# Page:
______________________________
AlvisNLP

corpus processing engine

OpenNLPDocumentCategorizer

Synopsis

Categorizes documents with a model trained with OpenNLPDocumentCategorizerTrain .

This module is experimental.

Description

OpenNLPDocumentCategorizer uses a model trained with OpenNLPDocumentCategorizerTrain to categorize unlabeled documents. The documents are specified by documents . The classifier algorithm uses the document content specified by tokens and form .

Snippet

<opennlpdocumentcategorizer class="OpenNLPDocumentCategorizer">
    <categoryFeature></categoryFeature>
    <model></model>
</opennlpdocumentcategorizer>

Mandatory parameters

categoryFeature

Mandatory
Type: String

Feature where to store the predicted category.

model

Mandatory

Model file generated with OpenNLPDocumentCategorizerTrain .

Optional parameters

scoreFeature

Optional
Type: String

Feature where to store the score of the predicted category.

scoresFeaturePrefix

Optional
Type: String

Prefix of feature names where to store the score of each category.

documents

Default value: `documents`
Type: Expression

Elements to classify. This expression is evaluated from the corpus.

form

Default value: `@form`
Type: Expression

Form of the token. This expression is evaluated as a string from the token.

tokens

Default value: `sections.layer:words`
Type: Expression

Tokens of the elements to classify. This expression is evaluated as a list of elements from the element to classify.

Deprecated parameters
______________________________
# Extracted material:
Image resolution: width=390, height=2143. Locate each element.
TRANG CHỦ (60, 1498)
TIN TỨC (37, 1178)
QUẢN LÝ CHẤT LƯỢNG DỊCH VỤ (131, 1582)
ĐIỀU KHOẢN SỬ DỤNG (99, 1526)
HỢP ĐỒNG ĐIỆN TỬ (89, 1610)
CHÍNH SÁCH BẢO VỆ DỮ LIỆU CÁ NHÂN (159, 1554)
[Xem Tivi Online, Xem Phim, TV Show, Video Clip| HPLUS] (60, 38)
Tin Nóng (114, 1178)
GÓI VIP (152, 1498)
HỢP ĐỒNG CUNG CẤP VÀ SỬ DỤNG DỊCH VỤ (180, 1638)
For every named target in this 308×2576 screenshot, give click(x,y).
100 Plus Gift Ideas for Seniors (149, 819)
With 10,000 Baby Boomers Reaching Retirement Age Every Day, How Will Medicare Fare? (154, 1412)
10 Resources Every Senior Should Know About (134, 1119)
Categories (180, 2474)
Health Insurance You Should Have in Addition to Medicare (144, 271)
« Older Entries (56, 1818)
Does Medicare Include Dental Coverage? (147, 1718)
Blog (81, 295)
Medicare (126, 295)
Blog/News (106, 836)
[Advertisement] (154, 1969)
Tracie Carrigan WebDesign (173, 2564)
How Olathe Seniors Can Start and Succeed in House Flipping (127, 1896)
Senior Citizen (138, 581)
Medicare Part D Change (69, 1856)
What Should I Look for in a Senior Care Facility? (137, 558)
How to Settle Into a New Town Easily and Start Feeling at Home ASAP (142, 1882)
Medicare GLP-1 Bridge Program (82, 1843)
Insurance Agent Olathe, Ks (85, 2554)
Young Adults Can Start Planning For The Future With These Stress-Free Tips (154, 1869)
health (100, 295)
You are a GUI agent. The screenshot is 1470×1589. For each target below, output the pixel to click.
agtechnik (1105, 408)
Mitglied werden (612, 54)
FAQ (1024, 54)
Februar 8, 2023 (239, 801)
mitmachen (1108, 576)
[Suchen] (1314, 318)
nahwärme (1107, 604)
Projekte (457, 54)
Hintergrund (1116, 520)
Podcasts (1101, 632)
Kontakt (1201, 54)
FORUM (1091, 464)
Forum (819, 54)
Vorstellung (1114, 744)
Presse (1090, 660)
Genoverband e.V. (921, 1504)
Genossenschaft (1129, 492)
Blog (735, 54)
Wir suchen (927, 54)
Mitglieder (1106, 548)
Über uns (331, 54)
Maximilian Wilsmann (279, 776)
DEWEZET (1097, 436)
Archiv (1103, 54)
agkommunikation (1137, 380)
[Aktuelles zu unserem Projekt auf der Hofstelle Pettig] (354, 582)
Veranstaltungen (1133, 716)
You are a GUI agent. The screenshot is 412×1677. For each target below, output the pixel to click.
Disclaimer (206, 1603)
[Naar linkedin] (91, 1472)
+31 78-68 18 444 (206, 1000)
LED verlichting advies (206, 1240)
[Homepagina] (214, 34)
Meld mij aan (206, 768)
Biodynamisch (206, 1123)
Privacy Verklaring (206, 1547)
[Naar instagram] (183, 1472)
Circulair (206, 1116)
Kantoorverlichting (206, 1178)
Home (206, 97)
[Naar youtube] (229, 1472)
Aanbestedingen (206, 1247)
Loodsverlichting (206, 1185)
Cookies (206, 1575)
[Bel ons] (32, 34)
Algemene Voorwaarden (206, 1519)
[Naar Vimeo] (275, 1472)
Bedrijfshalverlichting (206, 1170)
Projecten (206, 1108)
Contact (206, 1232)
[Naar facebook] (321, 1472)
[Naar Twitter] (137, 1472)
______________________________
# Exercise task:
Print the passage from the OpenNLPDocumentCategorizer page word for word, starting at "OpenNLPDocumentCategorizer uses a" and ending at "tokens and form .".

# Response below:
OpenNLPDocumentCategorizer uses a model trained with OpenNLPDocumentCategorizerTrain to categorize unlabeled documents. The documents are specified by documents . The classifier algorithm uses the document content specified by tokens and form .